**Extracted text**.
▽

Her name was Seepeetza. She taught a course you took called First Nations Schooling. She brought forth a gentleness and understanding of the lived experience of First Nations people that you had never encountered in all your years in the education system. In a tumultuous and unpleasant Bachelor of Education program, Seepeetza provided a calm way of learning that you had never experienced before. She taught in a different way, one that was both familiar and alien, and one that you had never encountered in the education system. It reminds you of home.

Seepeetza took the time to know you and to share. Of the five hundred student teachers, there were three of you whom were Aboriginal, and while you had met one of the others, you had never seen the third, but you knew that Seepeetza knew all three of you. You know that Seepeetza took the time, after one of her classes to take you and that other one in the class out for tea. She would talk and let you find some sort of peace as well as ensure that you and the other student teacher were bonding a little bit so that you weren’t so alone.

After you graduated, completing another tumultuous practicum, you were humbled and tossed into the real world. The real world where your credentials as a teacher turned out to be pretty meaningless and you found your first contract as a teacher was not as a teacher at all, but as a support worker. It was during this time that Seepeetza lost her battle with cancer.

△

[Stored records]
▽

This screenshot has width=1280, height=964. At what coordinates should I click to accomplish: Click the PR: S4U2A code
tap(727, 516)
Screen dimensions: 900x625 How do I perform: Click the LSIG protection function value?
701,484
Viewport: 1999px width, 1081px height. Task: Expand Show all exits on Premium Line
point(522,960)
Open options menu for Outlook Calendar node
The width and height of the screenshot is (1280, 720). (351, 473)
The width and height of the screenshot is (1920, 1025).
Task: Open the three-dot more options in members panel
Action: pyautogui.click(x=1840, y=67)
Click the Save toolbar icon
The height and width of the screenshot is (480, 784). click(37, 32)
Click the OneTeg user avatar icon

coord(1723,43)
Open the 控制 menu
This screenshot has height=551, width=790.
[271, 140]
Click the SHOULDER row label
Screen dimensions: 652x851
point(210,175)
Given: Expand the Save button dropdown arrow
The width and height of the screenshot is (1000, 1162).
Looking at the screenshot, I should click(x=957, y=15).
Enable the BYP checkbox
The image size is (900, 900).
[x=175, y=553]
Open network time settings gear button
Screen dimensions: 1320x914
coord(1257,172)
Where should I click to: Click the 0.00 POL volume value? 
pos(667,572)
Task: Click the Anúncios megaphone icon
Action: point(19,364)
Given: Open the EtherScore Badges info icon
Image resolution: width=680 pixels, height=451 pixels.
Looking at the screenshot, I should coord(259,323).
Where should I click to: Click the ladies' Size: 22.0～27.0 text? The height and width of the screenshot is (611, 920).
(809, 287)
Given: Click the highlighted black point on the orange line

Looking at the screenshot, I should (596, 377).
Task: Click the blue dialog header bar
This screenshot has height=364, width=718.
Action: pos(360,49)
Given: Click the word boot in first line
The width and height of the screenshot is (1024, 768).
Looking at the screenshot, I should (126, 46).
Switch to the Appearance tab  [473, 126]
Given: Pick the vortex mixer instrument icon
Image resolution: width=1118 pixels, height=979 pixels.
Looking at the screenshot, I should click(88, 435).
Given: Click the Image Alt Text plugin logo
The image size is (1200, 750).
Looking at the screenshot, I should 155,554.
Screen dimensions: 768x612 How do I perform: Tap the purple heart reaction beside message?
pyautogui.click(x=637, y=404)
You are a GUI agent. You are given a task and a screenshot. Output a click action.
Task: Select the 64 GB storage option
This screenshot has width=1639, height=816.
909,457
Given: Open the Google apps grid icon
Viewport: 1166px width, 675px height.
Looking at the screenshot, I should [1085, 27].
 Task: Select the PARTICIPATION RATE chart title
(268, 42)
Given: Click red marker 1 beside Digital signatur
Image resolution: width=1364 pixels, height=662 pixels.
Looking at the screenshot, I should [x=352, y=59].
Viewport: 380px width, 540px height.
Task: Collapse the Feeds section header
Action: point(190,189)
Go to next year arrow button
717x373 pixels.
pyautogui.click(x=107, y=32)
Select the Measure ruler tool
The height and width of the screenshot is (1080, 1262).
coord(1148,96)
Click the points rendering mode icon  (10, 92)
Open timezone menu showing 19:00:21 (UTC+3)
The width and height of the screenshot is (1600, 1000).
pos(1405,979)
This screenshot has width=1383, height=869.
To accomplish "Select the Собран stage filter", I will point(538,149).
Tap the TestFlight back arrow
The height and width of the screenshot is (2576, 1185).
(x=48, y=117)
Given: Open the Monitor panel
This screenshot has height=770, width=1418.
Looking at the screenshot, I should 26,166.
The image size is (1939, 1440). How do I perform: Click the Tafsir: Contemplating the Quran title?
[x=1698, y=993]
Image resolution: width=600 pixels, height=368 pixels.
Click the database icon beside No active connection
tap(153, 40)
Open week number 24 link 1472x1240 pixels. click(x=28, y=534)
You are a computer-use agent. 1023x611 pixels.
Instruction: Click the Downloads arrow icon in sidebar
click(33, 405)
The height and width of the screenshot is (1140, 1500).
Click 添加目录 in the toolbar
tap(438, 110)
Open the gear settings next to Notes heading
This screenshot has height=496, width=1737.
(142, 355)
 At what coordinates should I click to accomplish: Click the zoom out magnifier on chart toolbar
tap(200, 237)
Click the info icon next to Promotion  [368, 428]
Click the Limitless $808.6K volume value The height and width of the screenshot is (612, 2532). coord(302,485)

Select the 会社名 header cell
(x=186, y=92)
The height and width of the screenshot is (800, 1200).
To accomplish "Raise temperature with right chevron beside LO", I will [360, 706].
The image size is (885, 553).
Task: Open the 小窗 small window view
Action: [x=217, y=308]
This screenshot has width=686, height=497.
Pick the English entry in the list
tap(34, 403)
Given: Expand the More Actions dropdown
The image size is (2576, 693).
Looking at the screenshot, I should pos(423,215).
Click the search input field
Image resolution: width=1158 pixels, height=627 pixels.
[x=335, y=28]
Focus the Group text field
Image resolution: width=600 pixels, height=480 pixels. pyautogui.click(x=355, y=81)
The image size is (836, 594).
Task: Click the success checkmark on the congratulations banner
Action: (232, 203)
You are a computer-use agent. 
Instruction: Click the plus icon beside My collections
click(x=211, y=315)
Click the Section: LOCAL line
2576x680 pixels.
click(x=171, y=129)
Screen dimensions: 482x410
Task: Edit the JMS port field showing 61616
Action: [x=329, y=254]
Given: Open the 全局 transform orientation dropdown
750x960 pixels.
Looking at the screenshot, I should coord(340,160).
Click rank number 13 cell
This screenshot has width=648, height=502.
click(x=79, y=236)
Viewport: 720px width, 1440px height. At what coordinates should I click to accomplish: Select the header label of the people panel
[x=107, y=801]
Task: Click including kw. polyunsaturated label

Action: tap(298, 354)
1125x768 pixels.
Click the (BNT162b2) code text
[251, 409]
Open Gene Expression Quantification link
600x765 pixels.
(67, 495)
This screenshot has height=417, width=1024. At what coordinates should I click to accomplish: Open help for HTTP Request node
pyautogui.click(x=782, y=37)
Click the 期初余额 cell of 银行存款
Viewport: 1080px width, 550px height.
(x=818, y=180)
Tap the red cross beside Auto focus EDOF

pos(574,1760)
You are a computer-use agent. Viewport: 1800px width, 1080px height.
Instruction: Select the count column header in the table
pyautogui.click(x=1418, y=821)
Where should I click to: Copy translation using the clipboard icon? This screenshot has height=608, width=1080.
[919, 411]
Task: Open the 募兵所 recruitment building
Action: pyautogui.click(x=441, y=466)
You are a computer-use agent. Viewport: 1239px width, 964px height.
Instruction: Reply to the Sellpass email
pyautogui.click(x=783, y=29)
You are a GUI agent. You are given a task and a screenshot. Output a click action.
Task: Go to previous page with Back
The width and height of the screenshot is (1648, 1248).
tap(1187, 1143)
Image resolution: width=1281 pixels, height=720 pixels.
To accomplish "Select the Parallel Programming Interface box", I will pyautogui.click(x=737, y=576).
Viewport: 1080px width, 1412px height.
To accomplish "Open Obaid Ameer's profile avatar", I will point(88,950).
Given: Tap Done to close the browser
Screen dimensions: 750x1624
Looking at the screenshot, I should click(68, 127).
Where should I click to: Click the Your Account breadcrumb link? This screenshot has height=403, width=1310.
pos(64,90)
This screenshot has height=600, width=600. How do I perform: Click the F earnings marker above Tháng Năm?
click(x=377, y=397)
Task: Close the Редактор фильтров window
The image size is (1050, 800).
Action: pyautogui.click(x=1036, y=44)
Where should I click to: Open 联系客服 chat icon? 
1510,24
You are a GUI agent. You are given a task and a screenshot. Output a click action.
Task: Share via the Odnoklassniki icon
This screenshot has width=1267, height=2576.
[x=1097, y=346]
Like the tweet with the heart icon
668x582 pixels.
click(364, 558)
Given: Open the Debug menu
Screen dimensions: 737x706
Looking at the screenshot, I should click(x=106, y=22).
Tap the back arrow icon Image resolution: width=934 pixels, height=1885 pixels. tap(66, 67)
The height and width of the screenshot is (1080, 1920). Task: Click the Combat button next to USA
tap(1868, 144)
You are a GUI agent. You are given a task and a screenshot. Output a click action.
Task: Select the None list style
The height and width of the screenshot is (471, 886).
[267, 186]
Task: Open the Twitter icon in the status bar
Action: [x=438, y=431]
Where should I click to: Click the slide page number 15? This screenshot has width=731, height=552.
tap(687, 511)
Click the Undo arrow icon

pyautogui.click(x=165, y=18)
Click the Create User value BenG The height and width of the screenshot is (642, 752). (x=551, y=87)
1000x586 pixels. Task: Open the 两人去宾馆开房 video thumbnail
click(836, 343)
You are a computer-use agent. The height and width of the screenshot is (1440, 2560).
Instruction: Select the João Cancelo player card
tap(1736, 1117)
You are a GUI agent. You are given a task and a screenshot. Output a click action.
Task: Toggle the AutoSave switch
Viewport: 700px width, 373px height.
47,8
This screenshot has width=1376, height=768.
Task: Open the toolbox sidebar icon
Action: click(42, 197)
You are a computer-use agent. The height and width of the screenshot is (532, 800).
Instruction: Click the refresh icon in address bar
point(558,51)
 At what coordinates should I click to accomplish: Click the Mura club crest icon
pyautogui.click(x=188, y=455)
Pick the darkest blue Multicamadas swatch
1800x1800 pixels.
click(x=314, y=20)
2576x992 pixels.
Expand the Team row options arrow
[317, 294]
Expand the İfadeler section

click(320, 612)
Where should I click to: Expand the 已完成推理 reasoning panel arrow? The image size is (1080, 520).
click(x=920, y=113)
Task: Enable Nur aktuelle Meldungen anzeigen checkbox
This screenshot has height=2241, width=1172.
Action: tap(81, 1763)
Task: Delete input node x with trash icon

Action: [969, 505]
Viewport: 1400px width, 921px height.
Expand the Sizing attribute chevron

△

**Activity**. Copy the passage about Seepeetza from the words "After you graduated, completing" through the words "battle with cancer.", replacing "teacher" with "educator" wherever it appears. The stored lines are separate material, apart from the passage about Seepeetza.

**Exercise solution**.
After you graduated, completing another tumultuous practicum, you were humbled and tossed into the real world. The real world where your credentials as a educator turned out to be pretty meaningless and you found your first contract as a educator was not as a educator at all, but as a support worker. It was during this time that Seepeetza lost her battle with cancer.